The Path of Least Resistance Is Up
04/19/2007 12:00 am EST
Lawrence McMillan, editor and publisher of The Option Strategist, says stocks will continue to move higher, climbing a wall of worry and skepticism.
Last month's sharp selloff is still having some lingering effects on the stock market. Namely, a lot of people turned bearish at that time and still haven't turned back to bullish yet.
As long as they remain skeptical, we think this market will continue to rise. It will only be when they convert back to bullishness that the market will be in danger. The Standard & Poor's 500 ($SPX) has now carved out a nice pattern of higher highs and higher lows on its chart. The trend line connecting those lows is at about 1430, and that should represent short-term support for the index. Major support is below that, at 1410.
We expect the index to challenge its recovery highs at 1460. The $SPX chart is bullish, and a breakout above 1460 would likely bring a flood of money back into the market. (The S&P closed at 1471.48 on Tuesday.)
Equity-only put-call ratios have continued to fall since giving buy signals just two weeks ago. There are intermediate-term indicators, and they are strongly bullish currently. Once they develop this kind of momentum, they generally don't turn around quickly, so we look for them to be correctly bullish for some time to come.
Market breadth continues to oscillate with the market.

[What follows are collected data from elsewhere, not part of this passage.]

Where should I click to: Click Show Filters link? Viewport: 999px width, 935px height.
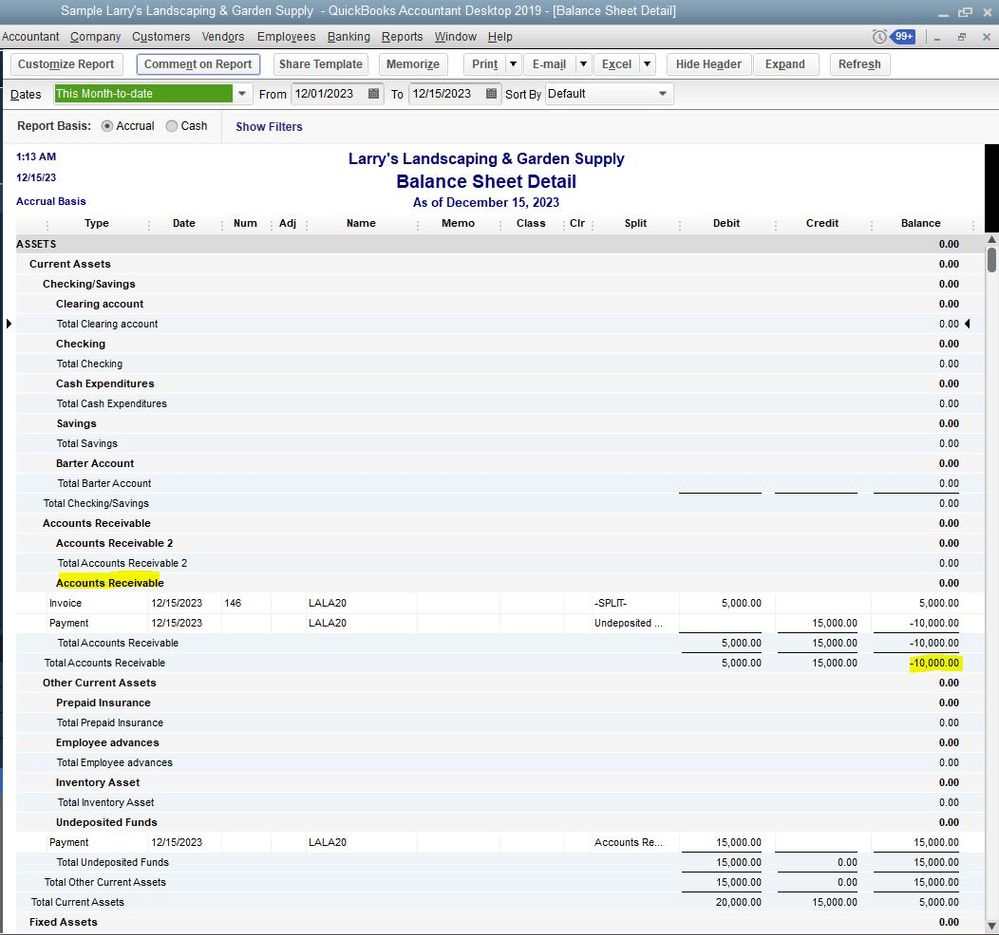coord(269,127)
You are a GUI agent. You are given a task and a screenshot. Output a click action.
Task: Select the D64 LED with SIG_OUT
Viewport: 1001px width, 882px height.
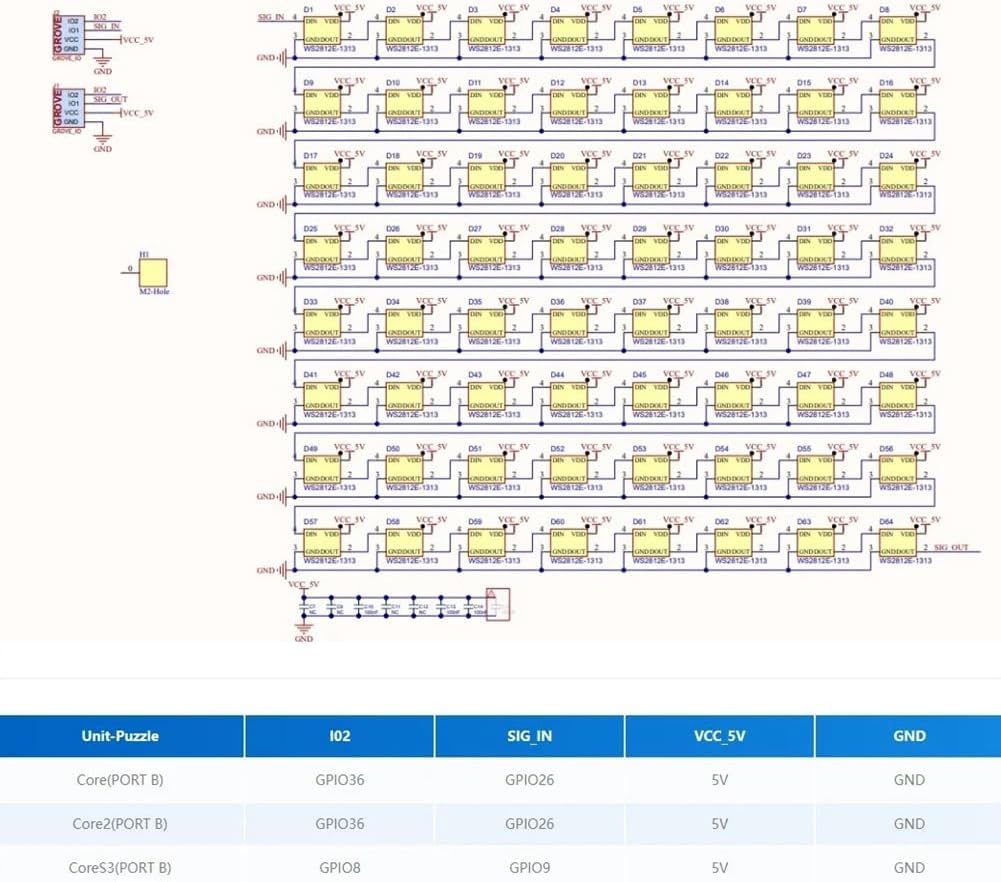[x=897, y=543]
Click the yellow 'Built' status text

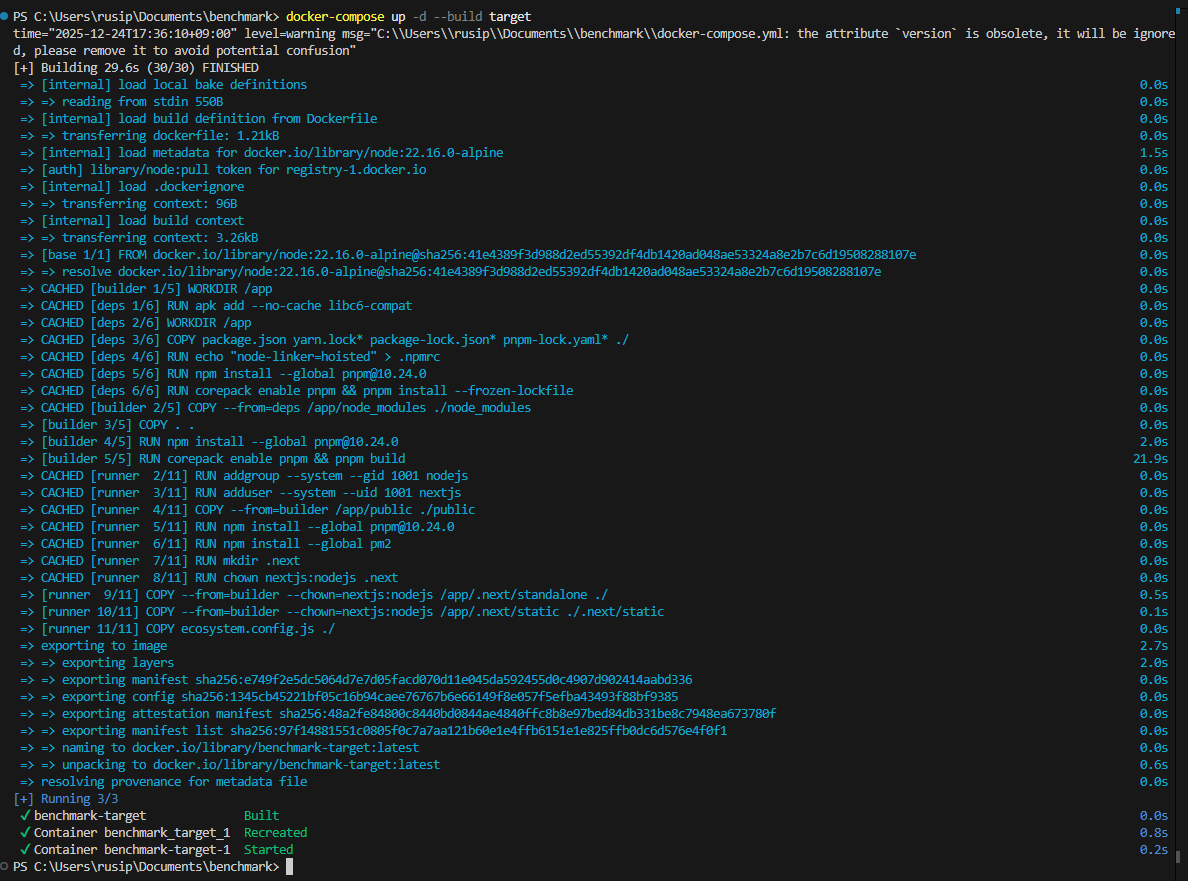pyautogui.click(x=261, y=816)
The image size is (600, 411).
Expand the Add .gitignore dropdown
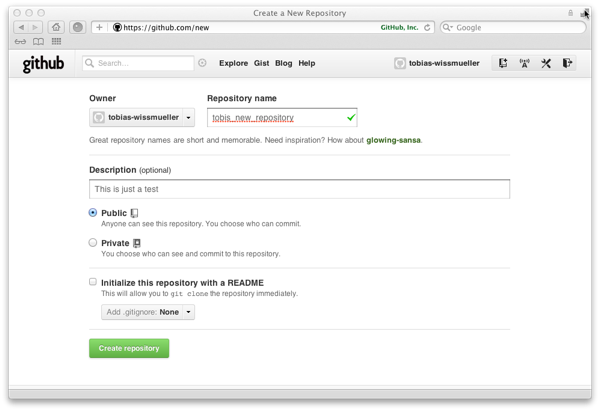coord(149,312)
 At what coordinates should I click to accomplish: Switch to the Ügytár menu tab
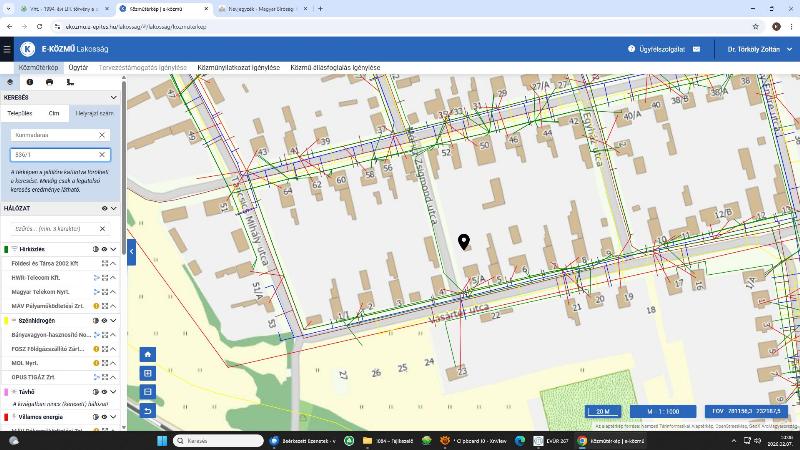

It had reached heavily oversold levels when the market rallied for eight straight days. One day of decline alleviated that, but we are not getting any convincing signal from breadth right now, as it continues to be a confirming indicator at best (rather than a leading one).
Finally, the volatility indices continue to be in down trends, which is also bullish. If $VIX were to close above 15, that would penetrate the trend line. Furthermore, the volatility futures and options are showing a bullish construct as well. What that means is that the volatility (VIX) futures are all trading at premiums to $VIX itself, and each longer-term future has been trading at a successively higher price than its predecessor.
In summary, we have no sell signals from our indicators, and with the $SPX chart and the put-call ratios being quite bullish, we look for higher prices to prevail. There is always geopolitical risk and the risk that "too much" bullishness will occur again. But for now, there are seemingly plenty of doubters, and so we think the market will move higher.
This is one of those markets where the $SPX chart is one of the best indicators, so that is the main thing to watch now. As long as its up trend remains intact, the bears really don't have a case.